* start Page excerpt *
These are the key concepts you need to understand to accurately answer the question.

Unbiased Estimator
In statistics, an unbiased estimator is a statistical tool or formula that provides estimates that, on average, are equal to the actual parameter of a population. When an estimator is unbiased, it means that the expected value of the estimator is equal to the true value of the parameter being estimated.

For example, in the original exercise, the expression \( \bar{X}_1 - \bar{X}_2 \) is presented as an unbiased estimator for \( \mu_1 - \mu_2 \). This is concluded by calculating the expectation, \( E(\bar{X}_1 - \bar{X}_2) \), which simplifies to \( \mu_1 - \mu_2 \), matching the true value of the difference of the population means. This shows no systemic error, as the mean of the estimator equals the parameter it aims to measure.

Unbiasedness is essential in statistical analysis because it ensures that we are not consistently overestimating or underestimating the parameter of interest. This quality makes the estimator reliable over many samples, giving confidence in its accuracy for inference.
Sample Mean
The sample mean is a key concept in statistics, utilized to estimate the central tendency of a sample taken from a population. It is calculated by summing all the observed values in the sample and then dividing by the number of observations. The formula for the sample mean \( \bar{X} \) is: \[ \bar{X} = \frac{X_1 + X_2 + \ldots + X_n}{n} \] where \( X_1, X_2, \ldots, X_n \) are the sample observations and \( n \) is the sample size.

The sample mean is an unbiased estimator of the population mean \( \mu \). This means that the expected value of the sample mean, \( E(\bar{X}) \), is equal to the population mean. As such, the sample mean provides a good approximation of \( \mu \), especially when the sample size is large.
  • It is simple to compute and interpret.
  • It is sensitive to extreme values or outliers, which can affect the mean greatly.
  • It's incredibly useful when applied to infer and generalize about the population mean.
* end Page excerpt *
* start Entries supplied *
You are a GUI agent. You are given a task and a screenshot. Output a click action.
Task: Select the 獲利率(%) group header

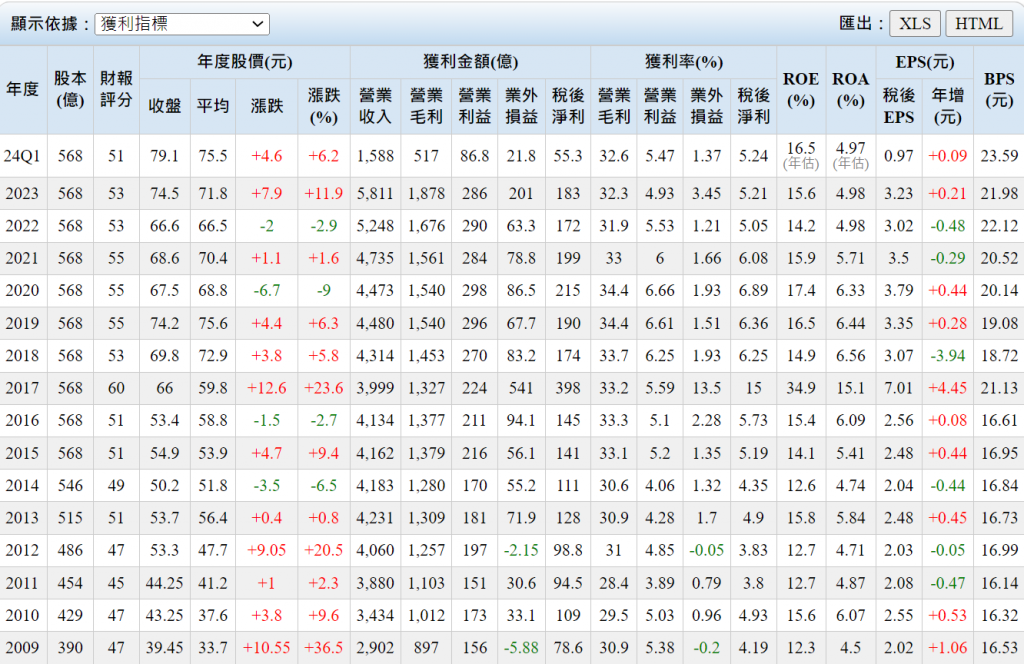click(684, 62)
* end Entries supplied *
* start Entries supplied *
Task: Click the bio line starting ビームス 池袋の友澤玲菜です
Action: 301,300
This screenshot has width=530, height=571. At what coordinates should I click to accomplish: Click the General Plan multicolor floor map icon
* end Entries supplied *
■ Requirements ■
Extend the statistics explainer on unbiased estimators and the sample mean, continuing after its last bullet point. The data has no connection to the statistics explainer.

■ Response ■
Through the sample mean, one can gain initial insight into the distribution and characteristics of a larger population.
Sample Variance
Sample variance quantifies the variability or spread of the sample data around the sample mean. It is calculated as the average of the squared differences from the mean, providing a measure of how spread out the data points are. The formula for the sample variance \( S^2 \) is: \[ S^2 = \frac{\sum_{i=1}^n (X_i - \bar{X})^2}{n-1} \] where \( X_i \) represents each data point, \( \bar{X} \) is the sample mean, and \( n \) denotes the sample size.

This variance is considered an unbiased estimator of the population variance when dividing by \( n-1 \) instead of \( n \). This correction is known as Bessel's correction, and it helps adjust the bias in the estimation of the population variance caused by the fact we are using the sample mean rather than the real population mean.
  • Sample variance is vital in assessing the reliability and precision of the sample mean.
  • It plays essential roles in further statistical calculations, like the standard deviation and variance of combined samples.
  • It forms the basis for further statistical analyses, such as hypothesis testing and confidence intervals.
Understanding sample variance gives a deeper insight into the structure and behavior of the data being analyzed, facilitating better data-driven decisions.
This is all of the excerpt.